INPUT MATERIAL:
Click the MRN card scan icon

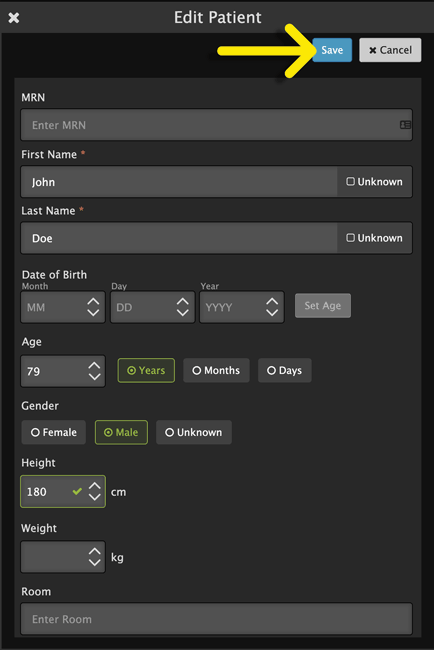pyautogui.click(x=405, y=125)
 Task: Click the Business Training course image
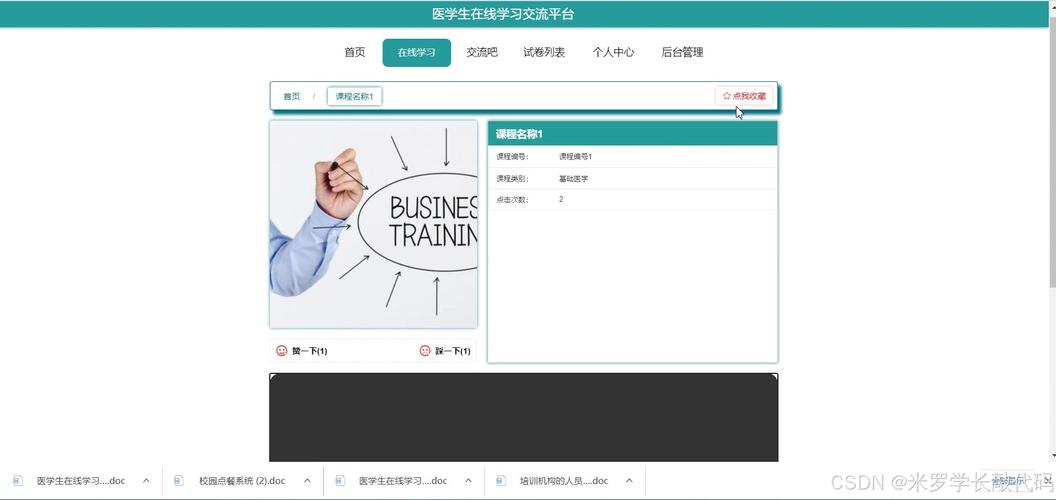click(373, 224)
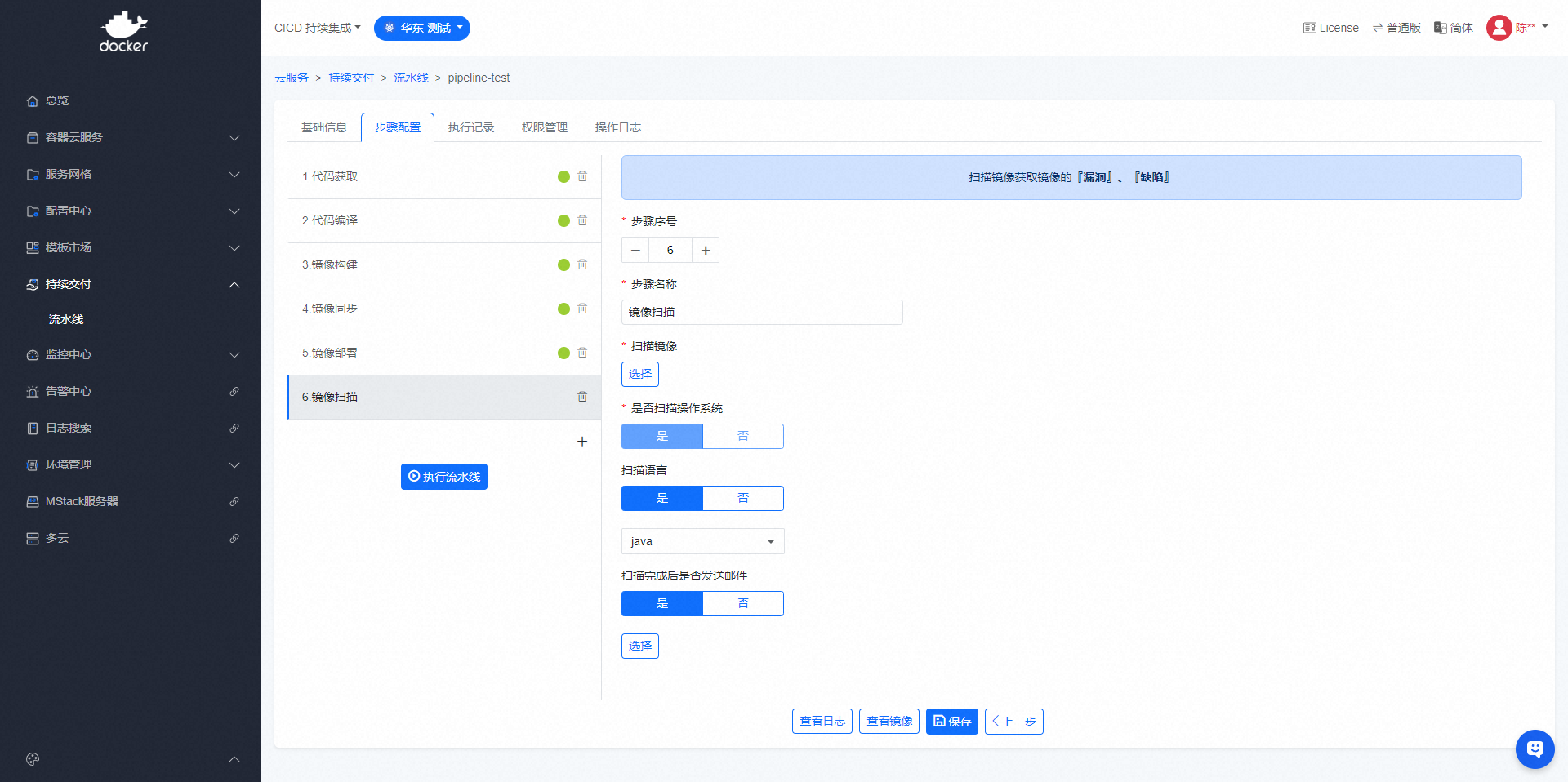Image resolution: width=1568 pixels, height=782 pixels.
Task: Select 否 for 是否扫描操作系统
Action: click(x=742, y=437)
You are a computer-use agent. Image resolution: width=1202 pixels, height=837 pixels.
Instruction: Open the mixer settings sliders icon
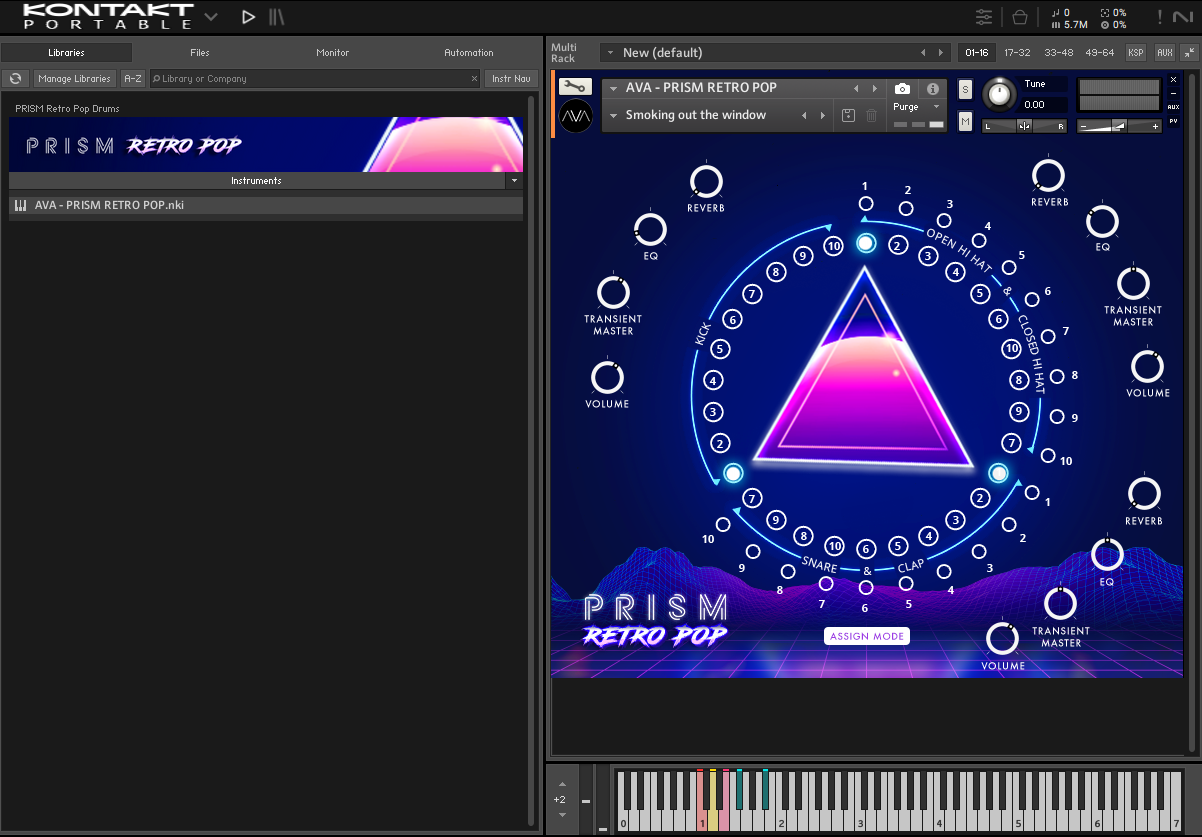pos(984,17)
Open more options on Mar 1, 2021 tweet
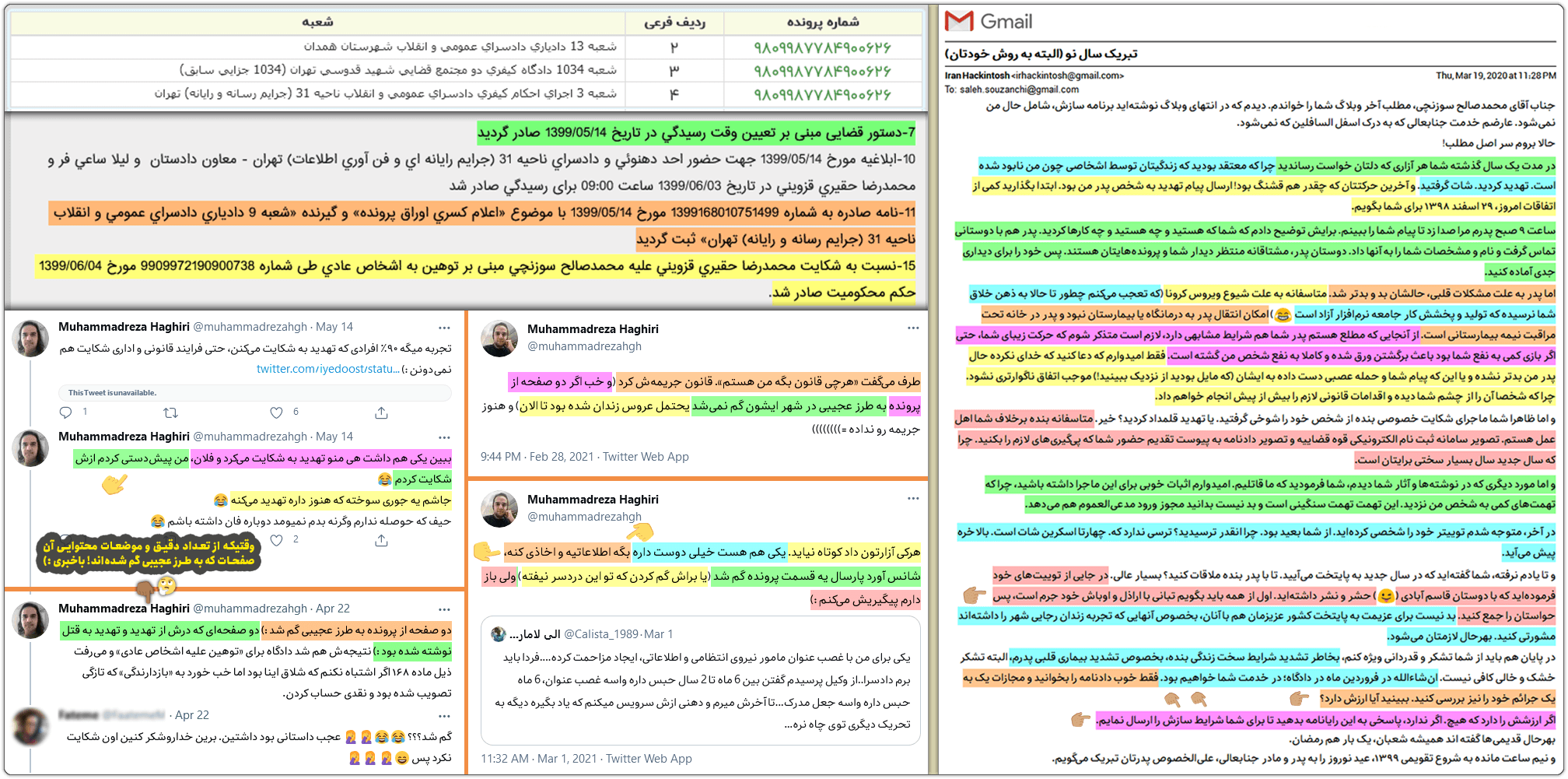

PROBLEM REQUIREMENTS: The data must be printed exactly, image-free.

EXERCISE RESULT:
Click the MRN card scan icon

pyautogui.click(x=405, y=125)
 Task: Click the Business Training course image
click(373, 224)
Image resolution: width=1568 pixels, height=782 pixels.
Task: Select 否 for 是否扫描操作系统
Action: click(x=742, y=437)
You are a computer-use agent. Image resolution: width=1202 pixels, height=837 pixels.
Instruction: Open the mixer settings sliders icon
pos(984,17)
Open more options on Mar 1, 2021 tweet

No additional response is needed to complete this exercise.